Unless your kid is trying to get out of an undesirable chore, listen. Here’s what the National Sleep Foundation had to say:

  • Preschoolers (3-5): Sleep range widened by one hour to 10-13 hours
  • School age children (6-13): Sleep range widened by one hour to 9-11 hours
  • Teenagers (14-17): Sleep range widened by one hour to 8-10 hours

Unfortunately, children aren’t getting enough hours of sleep and tend to fall into the minimum number of sleep recommended for their age. Remember, the time your child actually goes to bed, is likely not the time they are actually going to sleep- big difference. Throw in a growth spurt and sporting practice and they need even more sleep- your child may need to fall closer to the middle and maximum number of sleep recommended. They aren’t going to like the adjusted bed time, but they’ll appreciate it in the morning.

“Can I go over to [person you don’t know]s house?”
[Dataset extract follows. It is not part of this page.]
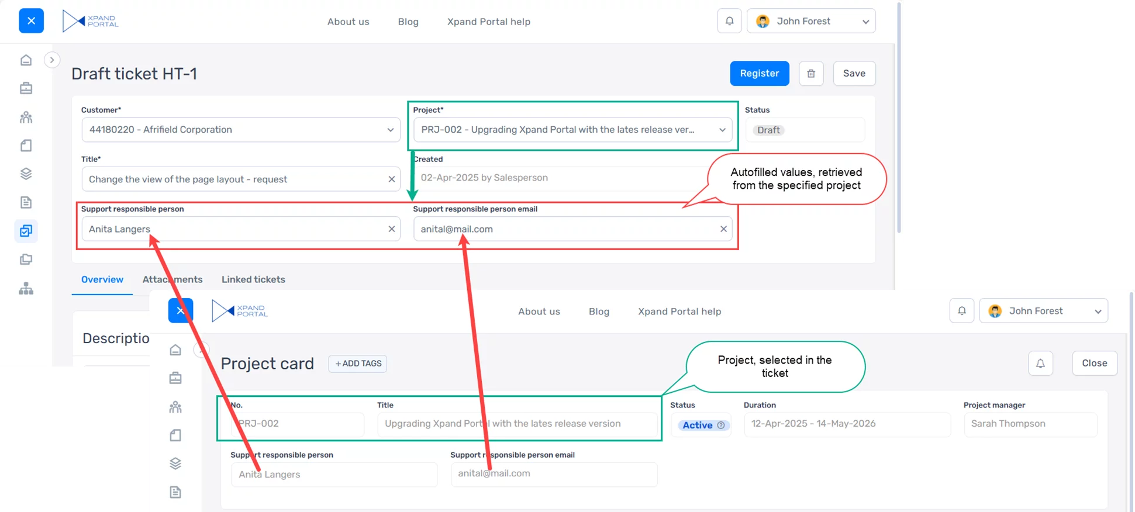Open John Forest user menu in top header

(x=810, y=21)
No. All together now, “No.” They will proceed to rave how you never let them do anything- if they’re teens, you may hear how unfair you are and how So-and-So’s mom/dad let’s them. You would proceed to tell them I don’t know that person, but he/she is welcome to come over here after I’ve talked with their parents so that I can get to know them. Get their number tomorrow at school so I can call them. Your child will likely not back down easily, and that’s ok. Being angry or frustrated is normal, but remember disrespect is not. My parents did a great job making our house-THE house to be at. We had newly released DVDs (rented), junk food, and the tastiest meals (shout out mom!). We had enough space to feel independent, and enough check-ins for my parents to have an idea of what was going on. Make your house the IT house.